Bloomington, Indiana being a college town, and this being a weekend in which students were starting to come back to school, Saturday night was a little busy and parking, as in most college towns, wasn't plentiful. Also, metered using those apps so many places like to use now. And it's August, on a hot and humid summer's eve. And the Red Lion had us up a long flight of stairs which not everyone in attendance was up for, with seating so tightly packed that the eventual eating experience was conducted in a sort of praying mantis fashion with elbows held almost in front of the chest.
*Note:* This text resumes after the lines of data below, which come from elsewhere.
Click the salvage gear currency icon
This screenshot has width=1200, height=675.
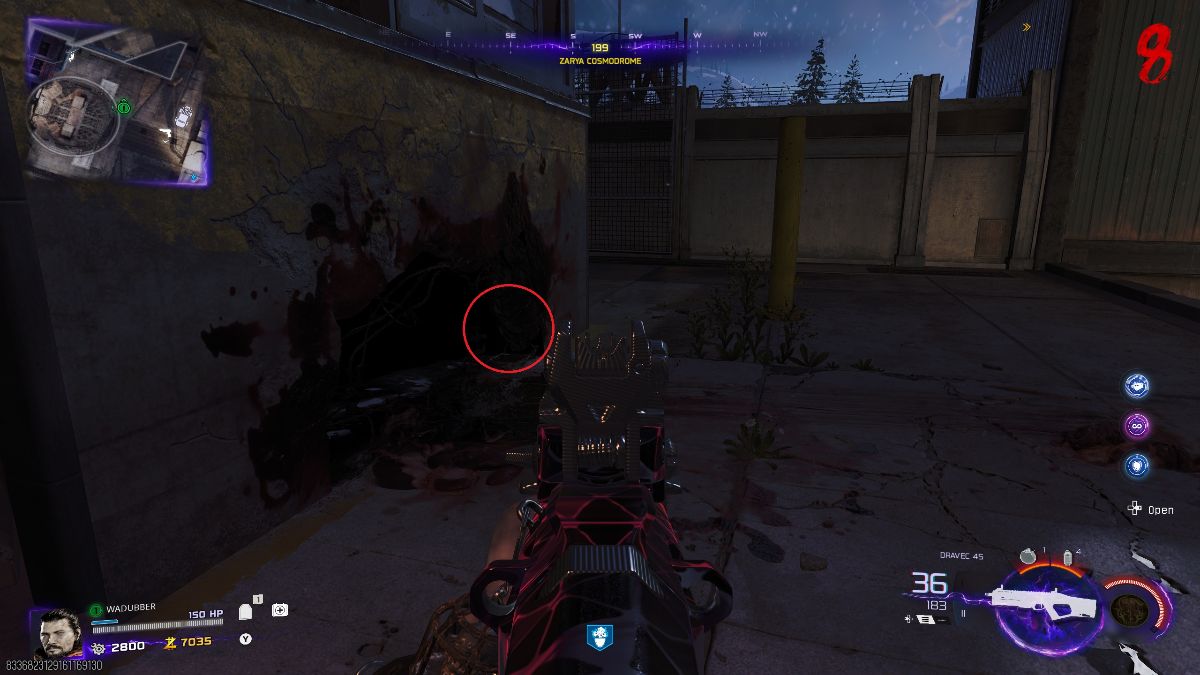100,646
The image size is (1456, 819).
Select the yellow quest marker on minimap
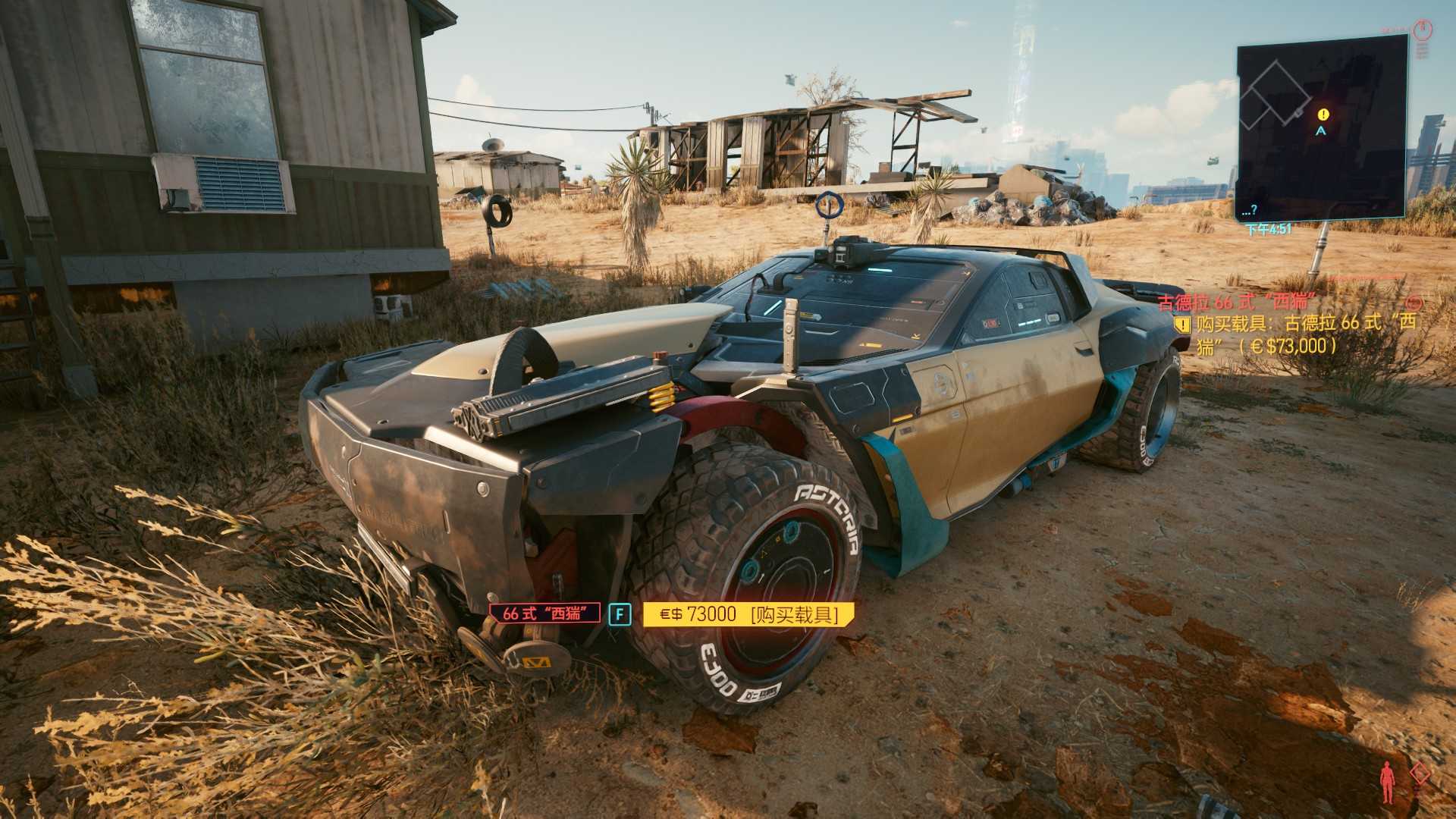(1323, 115)
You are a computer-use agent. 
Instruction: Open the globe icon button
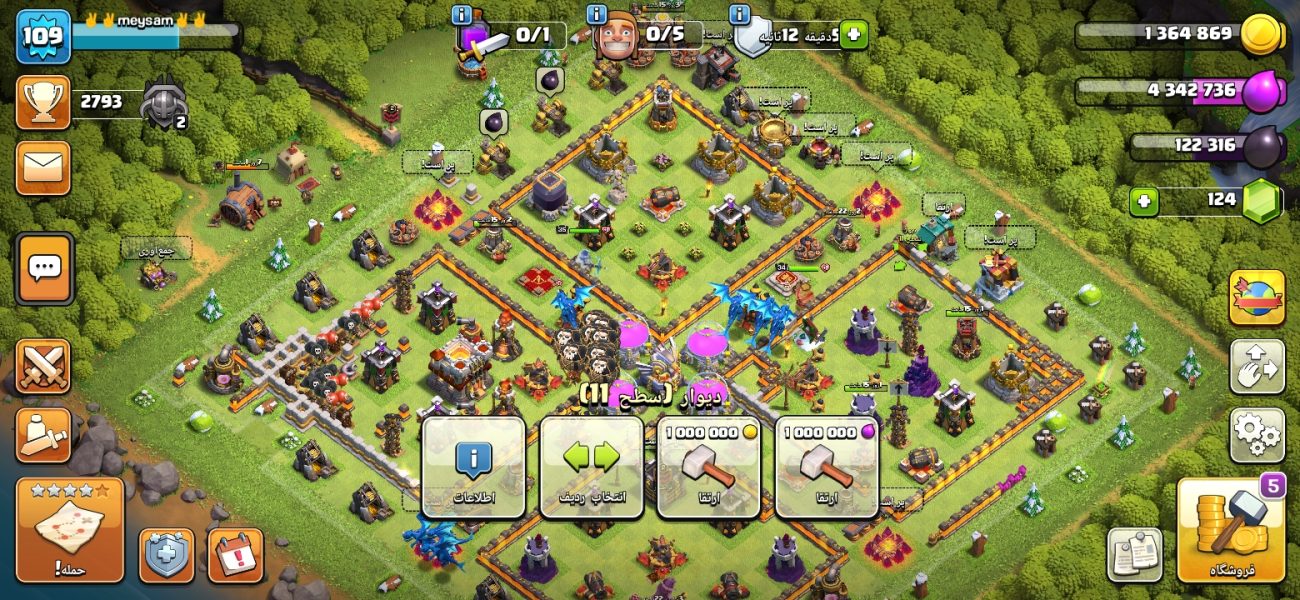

So my first Sherlockian society dinner in a few years began hot, claustrophobic, irritated at parking apps, and with another little thorn in my paw of late I shall not get into. Not pure delight. The kind of situation one considers removing one's self from just for peace of mind.
But, eventually, I had a good time. You know . . . Sherlockians.
Steve Doyle ran the meeting in that happy, genial hosting style I remembered from years back, and even though the program was kept to a simple show-and-tell in honor of the library collections we were here to see, and hearing folks speak from the heart on their treasured possessions is always a treat. There was a goodly range of things and stories behind them, from good-hearted gifts to miraculous finds. And all around and in between was very pleasant table conversation, even in too cramped quarters giving the greatest possible virus exposure I've had in years. (And, yes, I'm one of those uncommon folks who doesn't seem to have gotten the cursed bug as yet . . . at least that I know of.)
After a long line of paying checks, most headed for home. I went across the street with two of the Zoom-iest Sherlockians around, Rich and Madeline, for some chat in the lounge of Rich's hotel and a little podcast audio recording for the Watsonian Weekly.
It was good to re-connect with that old Sherlockian tradition and its Indiana representation, but now my own road home awaits. On we go.